Seulement 39 % des femmes terrassées par un arrêt... (Courtoisie, Fondation ACT)

Seulement 39 % des femmes terrassées par un arrêt cardiaque dans un endroit public ont profité de manoeuvres de réanimation cardiorespiratoire (RCR), comparativement à 45 % pour les hommes.

COURTOISIE, FONDATION ACT

MARILYNN MARCHIONE

Associated Press

Anaheim

Un passant est moins susceptible de pratiquer des manoeuvres de réanimation sur une femme que sur un homme, et la victime est donc plus susceptible de mourir, possiblement en raison des hésitations à toucher une femme dans la région de la poitrine, indique une nouvelle étude.

Seulement 39 % des femmes terrassées par un arrêt cardiaque dans un endroit public ont profité de manoeuvres de réanimation cardiorespiratoire (RCR), comparativement à 45 % pour les hommes. Les chances de survie des hommes étaient supérieures de 23 % à celles des femmes.

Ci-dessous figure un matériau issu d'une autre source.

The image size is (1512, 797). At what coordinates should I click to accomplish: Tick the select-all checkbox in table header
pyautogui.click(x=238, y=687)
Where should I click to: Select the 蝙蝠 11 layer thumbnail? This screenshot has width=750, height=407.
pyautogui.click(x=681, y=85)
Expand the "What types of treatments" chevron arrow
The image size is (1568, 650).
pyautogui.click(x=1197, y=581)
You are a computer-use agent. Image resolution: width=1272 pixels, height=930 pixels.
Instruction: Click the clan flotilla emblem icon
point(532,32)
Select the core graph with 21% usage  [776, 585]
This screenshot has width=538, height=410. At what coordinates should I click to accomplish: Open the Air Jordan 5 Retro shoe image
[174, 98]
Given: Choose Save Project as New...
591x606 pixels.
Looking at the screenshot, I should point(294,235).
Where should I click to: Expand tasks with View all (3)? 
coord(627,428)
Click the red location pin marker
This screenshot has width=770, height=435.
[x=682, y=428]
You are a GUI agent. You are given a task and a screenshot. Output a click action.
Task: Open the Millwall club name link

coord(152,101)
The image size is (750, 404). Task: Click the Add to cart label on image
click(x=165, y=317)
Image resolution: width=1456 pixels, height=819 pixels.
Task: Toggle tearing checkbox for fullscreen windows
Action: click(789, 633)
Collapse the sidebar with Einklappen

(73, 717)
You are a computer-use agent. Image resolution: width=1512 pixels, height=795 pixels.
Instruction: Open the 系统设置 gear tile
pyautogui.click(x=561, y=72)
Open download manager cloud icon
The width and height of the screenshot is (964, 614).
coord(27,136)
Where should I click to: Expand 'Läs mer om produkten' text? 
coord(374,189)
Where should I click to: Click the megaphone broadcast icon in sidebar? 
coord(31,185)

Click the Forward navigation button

Ces conclusions sont tirées de l’examen de quelque 20 000 incidents à travers les États-Unis. Cette étude est la première à se pencher sur la différence entre les hommes et les femmes au chapitre de l’aide reçue d’un passant, comparativement à l’aide des premiers répondants.

L’auteure de l’étude, Audrey Blewer de l’Université de la Pennsylvanie, a expliqué qu’il peut être «intimidant» de pousser «fort et vite» en plein centre de la poitrine d’une femme, et que certains secouristes pourront craindre «de lui faire mal».

Les secouristes pourront aussi hésiter à déplacer les vêtements d’une femme pour obtenir un meilleur accès, ou à toucher ses seins pour pratiquer la RCR, mais des manoeuvres effectuées correctement «n’impliquent pas cela», a assuré un autre auteur de l’étude, le docteur Benjamin Abella, puisque les mains sont normalement placées sur le sternum, au centre de la poitrine et entre les seins.

Cette étude a été présentée dimanche lors d’une conférence de la Société américaine du coeur.

Plus de 350 000 Américains sont victimes chaque année d’un arrêt cardiaque ailleurs qu’à l’hôpital. Environ 90 % des victimes meurent, mais la RCR peut doubler ou tripler les chances de survie.

Aucune différence n’a été constatée entre les hommes et les femmes en ce qui a trait à la RCR pratiquée à la maison, un environnement dans lequel le secouriste est plus susceptible de connaître la victime.